> [PROBLEM STATEMENT]
Lay out the data below as a numbered list, one line per item, and omit any blank lines.

> [DATA PROVIDED]

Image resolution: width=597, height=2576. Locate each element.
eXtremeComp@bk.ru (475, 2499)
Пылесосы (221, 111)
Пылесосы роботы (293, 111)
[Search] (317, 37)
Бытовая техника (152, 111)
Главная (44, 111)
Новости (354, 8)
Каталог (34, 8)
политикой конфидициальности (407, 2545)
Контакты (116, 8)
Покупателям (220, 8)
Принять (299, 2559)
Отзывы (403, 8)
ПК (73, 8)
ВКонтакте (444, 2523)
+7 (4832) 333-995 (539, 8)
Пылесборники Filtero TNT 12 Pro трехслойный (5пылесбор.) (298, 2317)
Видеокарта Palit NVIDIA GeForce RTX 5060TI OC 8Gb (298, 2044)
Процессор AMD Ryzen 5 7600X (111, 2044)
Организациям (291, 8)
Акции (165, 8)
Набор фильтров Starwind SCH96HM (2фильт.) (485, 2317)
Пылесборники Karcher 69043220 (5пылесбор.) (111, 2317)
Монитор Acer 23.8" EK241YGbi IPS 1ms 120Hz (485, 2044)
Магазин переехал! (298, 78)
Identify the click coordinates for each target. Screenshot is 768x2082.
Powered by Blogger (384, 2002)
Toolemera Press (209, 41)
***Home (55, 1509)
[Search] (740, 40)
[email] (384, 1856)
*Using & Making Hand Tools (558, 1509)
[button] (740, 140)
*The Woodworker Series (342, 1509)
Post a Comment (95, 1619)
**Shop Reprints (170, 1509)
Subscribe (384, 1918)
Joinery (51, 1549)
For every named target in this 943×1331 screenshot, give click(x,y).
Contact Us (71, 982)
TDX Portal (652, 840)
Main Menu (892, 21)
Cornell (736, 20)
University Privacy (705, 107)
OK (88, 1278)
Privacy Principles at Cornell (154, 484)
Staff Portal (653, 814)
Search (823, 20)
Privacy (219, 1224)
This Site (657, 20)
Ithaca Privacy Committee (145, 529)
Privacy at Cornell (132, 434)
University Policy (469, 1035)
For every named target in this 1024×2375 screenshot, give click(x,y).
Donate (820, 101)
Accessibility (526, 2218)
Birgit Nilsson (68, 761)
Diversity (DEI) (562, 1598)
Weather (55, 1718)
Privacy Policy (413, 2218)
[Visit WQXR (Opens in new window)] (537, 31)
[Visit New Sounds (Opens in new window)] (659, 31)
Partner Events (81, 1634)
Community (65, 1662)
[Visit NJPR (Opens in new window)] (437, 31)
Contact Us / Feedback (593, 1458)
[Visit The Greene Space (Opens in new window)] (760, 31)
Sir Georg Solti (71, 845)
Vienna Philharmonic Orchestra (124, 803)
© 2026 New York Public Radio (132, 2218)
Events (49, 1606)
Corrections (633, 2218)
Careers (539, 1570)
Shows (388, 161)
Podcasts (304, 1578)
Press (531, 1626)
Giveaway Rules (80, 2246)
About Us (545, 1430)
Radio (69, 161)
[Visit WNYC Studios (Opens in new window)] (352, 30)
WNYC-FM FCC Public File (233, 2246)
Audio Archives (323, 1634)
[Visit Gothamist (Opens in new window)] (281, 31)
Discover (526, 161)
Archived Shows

> [WRITTEN RESPONSE]
1. Image resolution: width=597, height=2576. Locate each element.
2. eXtremeComp@bk.ru (475, 2499)
3. Пылесосы (221, 111)
4. Пылесосы роботы (293, 111)
5. [Search] (317, 37)
6. Бытовая техника (152, 111)
7. Главная (44, 111)
8. Новости (354, 8)
9. Каталог (34, 8)
10. политикой конфидициальности (407, 2545)
11. Контакты (116, 8)
12. Покупателям (220, 8)
13. Принять (299, 2559)
14. Отзывы (403, 8)
15. ПК (73, 8)
16. ВКонтакте (444, 2523)
17. +7 (4832) 333-995 (539, 8)
18. Пылесборники Filtero TNT 12 Pro трехслойный (5пылесбор.) (298, 2317)
19. Видеокарта Palit NVIDIA GeForce RTX 5060TI OC 8Gb (298, 2044)
20. Процессор AMD Ryzen 5 7600X (111, 2044)
21. Организациям (291, 8)
22. Акции (165, 8)
23. Набор фильтров Starwind SCH96HM (2фильт.) (485, 2317)
24. Пылесборники Karcher 69043220 (5пылесбор.) (111, 2317)
25. Монитор Acer 23.8" EK241YGbi IPS 1ms 120Hz (485, 2044)
26. Магазин переехал! (298, 78)
27. Identify the click coordinates for each target. Screenshot is 768x2082.
28. Powered by Blogger (384, 2002)
29. Toolemera Press (209, 41)
30. ***Home (55, 1509)
31. [Search] (740, 40)
32. [email] (384, 1856)
33. *Using & Making Hand Tools (558, 1509)
34. [button] (740, 140)
35. *The Woodworker Series (342, 1509)
36. Post a Comment (95, 1619)
37. **Shop Reprints (170, 1509)
38. Subscribe (384, 1918)
39. Joinery (51, 1549)
40. For every named target in this 943×1331 screenshot, give click(x,y).
41. Contact Us (71, 982)
42. TDX Portal (652, 840)
43. Main Menu (892, 21)
44. Cornell (736, 20)
45. University Privacy (705, 107)
46. OK (88, 1278)
47. Privacy Principles at Cornell (154, 484)
48. Staff Portal (653, 814)
49. Search (823, 20)
50. Privacy (219, 1224)
51. This Site (657, 20)
52. Ithaca Privacy Committee (145, 529)
53. Privacy at Cornell (132, 434)
54. University Policy (469, 1035)
55. For every named target in this 1024×2375 screenshot, give click(x,y).
56. Donate (820, 101)
57. Accessibility (526, 2218)
58. Birgit Nilsson (68, 761)
59. Diversity (DEI) (562, 1598)
60. Weather (55, 1718)
61. Privacy Policy (413, 2218)
62. [Visit WQXR (Opens in new window)] (537, 31)
63. [Visit New Sounds (Opens in new window)] (659, 31)
64. Partner Events (81, 1634)
65. Community (65, 1662)
66. [Visit NJPR (Opens in new window)] (437, 31)
67. Contact Us / Feedback (593, 1458)
68. [Visit The Greene Space (Opens in new window)] (760, 31)
69. Sir Georg Solti (71, 845)
70. Vienna Philharmonic Orchestra (124, 803)
71. © 2026 New York Public Radio (132, 2218)
72. Events (49, 1606)
73. Corrections (633, 2218)
74. Careers (539, 1570)
75. Shows (388, 161)
76. Podcasts (304, 1578)
77. Press (531, 1626)
78. Giveaway Rules (80, 2246)
79. About Us (545, 1430)
80. Radio (69, 161)
81. [Visit WNYC Studios (Opens in new window)] (352, 30)
82. WNYC-FM FCC Public File (233, 2246)
83. Audio Archives (323, 1634)
84. [Visit Gothamist (Opens in new window)] (281, 31)
85. Discover (526, 161)
86. Archived Shows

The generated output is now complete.